Texte du document:
Finalement les codificateurs français, c'est au début du
siècle dernier, en 1804 - me disent mes recherchistes, je ne savais pas
cela - mais en 1804, avaient bâti le Code civil français, à
partir des ordonnances royales, des coutumes des pays de droit coutumier et de
la jurisprudence des pays de droit écrit fondé sur le droit
romain. À partir de cette diversité, en 1804 on a bâti le
Code civil français, cette unification se fit en poursuivant comme but,
entre autres, la rédaction de textes concis, clairs et un langage
familier de façon à ce que le tout soit compréhensible par
tous les citoyens et citoyennes du Québec. C'est en 1804, cela a
été repris en 1866. Bon, 1804 à 1988, cela fait presque
200 ans, et en ce sens-là, quitte à reprendre certaines des
expressions du professeur Pineau cet après-midi ou ce matin - je dois
lui dire que mes notes étaient quand même rédigées
avant qu'il n'intervienne cet après-midi - je suis forcé de
constater que près de 200 ans plus tard les réalités ont
changé et qu'il n'est peut-être pas aussi facile d'ériger
des règles simples, claires, accessibles à tous et d'application
universelle à tous les citoyens. La situation n'est plus la même,
le commerce et les gens ont évolué, par exemple l'identité
des justiciables est un nouveau facteur, l'incorporation des entreprises
publiques, des entreprises de services et même de personnes seules - qui
est devenue presque la règle - alors qu'à l'époque de la
rédaction du Code Napoléon et du Code civil, l'incorporation
c'était l'exception. (21 h 15)
Deuxièmement, la qualité des justiciables, les mêmes
personnes, qu'elles achètent un bien pour leur commerce ou pour leur
foyer, c'est discutable, mais cela reste une réalité. Mais
qu'elles louent un bien de consommation, un logement ou une pièce
d'équipement, elles s'attendent et réclament des statuts
différents, même parmi les gens qui sont intervenus devant nous,
et s'attendent à des règles particulières dépendant
de leur qualité de justiciables.

Contenu des données:
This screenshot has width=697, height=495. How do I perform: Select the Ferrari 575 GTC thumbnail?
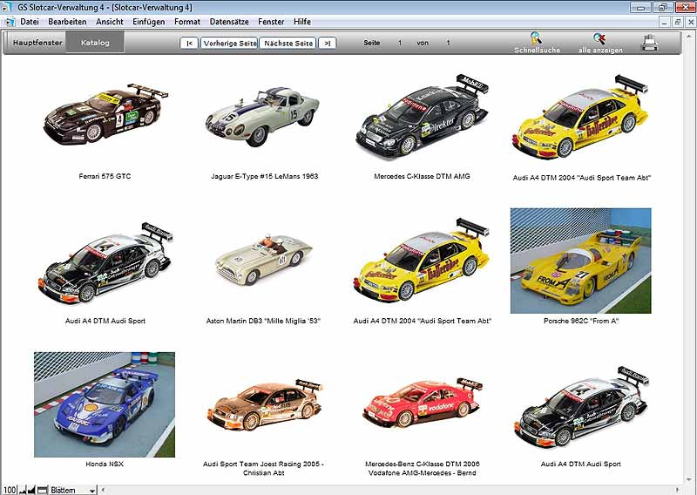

Travail demandé:
a. Relevez chaque année différente mentionnée dans l'intervention sur le Code civil.
b. Poursuivez l'intervention sur le Code civil à partir de sa dernière phrase.
Le matériel n'a aucun rôle dans ce travail.

Réponses par tâche:
a. 1804, 1866, 1988

b.
Troisième facteur, la fréquence des transactions. Le fait
qu'une transaction soit isolée ou répétée suffira
à qualifier ou non, par exemple, une personne de commerçant. La
nature du bien, les distinctions sur les biens entre meubles et immeubles ne
suffisent plus. Si c'est une universalité, on applique les règles
de la vente d'entreprise. Si c'est un véhicule d'occasion, une
motocyclette, un appareil domestique, alors, sa vente ou sa réparation
obéira à des règles particulières. J'ouvre une
parenthèse à ce sujet-là. Lorsqu'on nous a dit que le
contrat de consommation ne devrait pas être incorporé au Code
civil qui lui est un texte fondamental, le contrat de consommation est un acte
fondamental maintenant. Or, il y a plusieurs intervenants qui nous ont mis en
garde. Ce n'est pas mon avis. Le contrat de consommation est un acte on ne peut
plus fondamental maintenant en 1988.
Également, toujours dans la nature du bien, si c'est un immeuble
résidentiel de moins de cinq logements, les règles seront
différentes comme on l'a vu dans l'avant-projet de loi. Il y a le statut
des personnes qui est discutable aussi; mais quant au statut des personnes, aux
mineurs, aux incapables, au consommateur s'ajouterait maintenant, avec la
lésion, l'individu agissant pour des fins non commerciales. Bref, on
constate que la diversité des intervenants, selon le contrat, le bien ou
le but poursuivi, nécessite des règles différentes. Par
nécessité donc, le nouveau code contiendra des règles plus
diverses, plus complexes que le premier, étant le reflet même de
ce qu'est notre société, de sa diversité et de sa
complexité.
Un mot sur les innovations contenues dans l'avant-projet de loi. Ici, je
ne voudrais pas que mes commentaires soient considérés comme
étant exhaustifs. J'ai fait quelques commentaires durant cette
commission parlementaire. Je le dis uniquement pour éclairer
possiblement la lanterne de ceux qui ont la responsabilité de voir
à ce que toutes ces règles soient cohérentes et se
tien-
nent debout. Je n'ai pas cette prétention, quant à moi.
Quand même, grosso modo, les innovations suivantes m'ont frappé:
d'abord, l'exigence du consentement réfléchi qui est
sévèrement critiqué dans plusieurs mémoires,
caisses Desjardins. Moi-même, j'ai eu l'occasion de faire quelques
commentaires là-dessus. Deuxièmement, l'introduction du concept
de dommages punitifs qui, à mon avis, fait généralement
consensus quant aux modalités qui ont été
discutées. Je pense que c'est une innovation extrêmement
intéressante. La lésion entre majeurs, le problème est
posé et je pense que les discussions ont été très
viriles, dirait le ministre de l'Éducation. Mais comme c'est sexiste
d'employer ce qualificatif, disons que les discussions ont été
musclées autour de l'introduction de ce nouveau concept de lésion
entre majeurs.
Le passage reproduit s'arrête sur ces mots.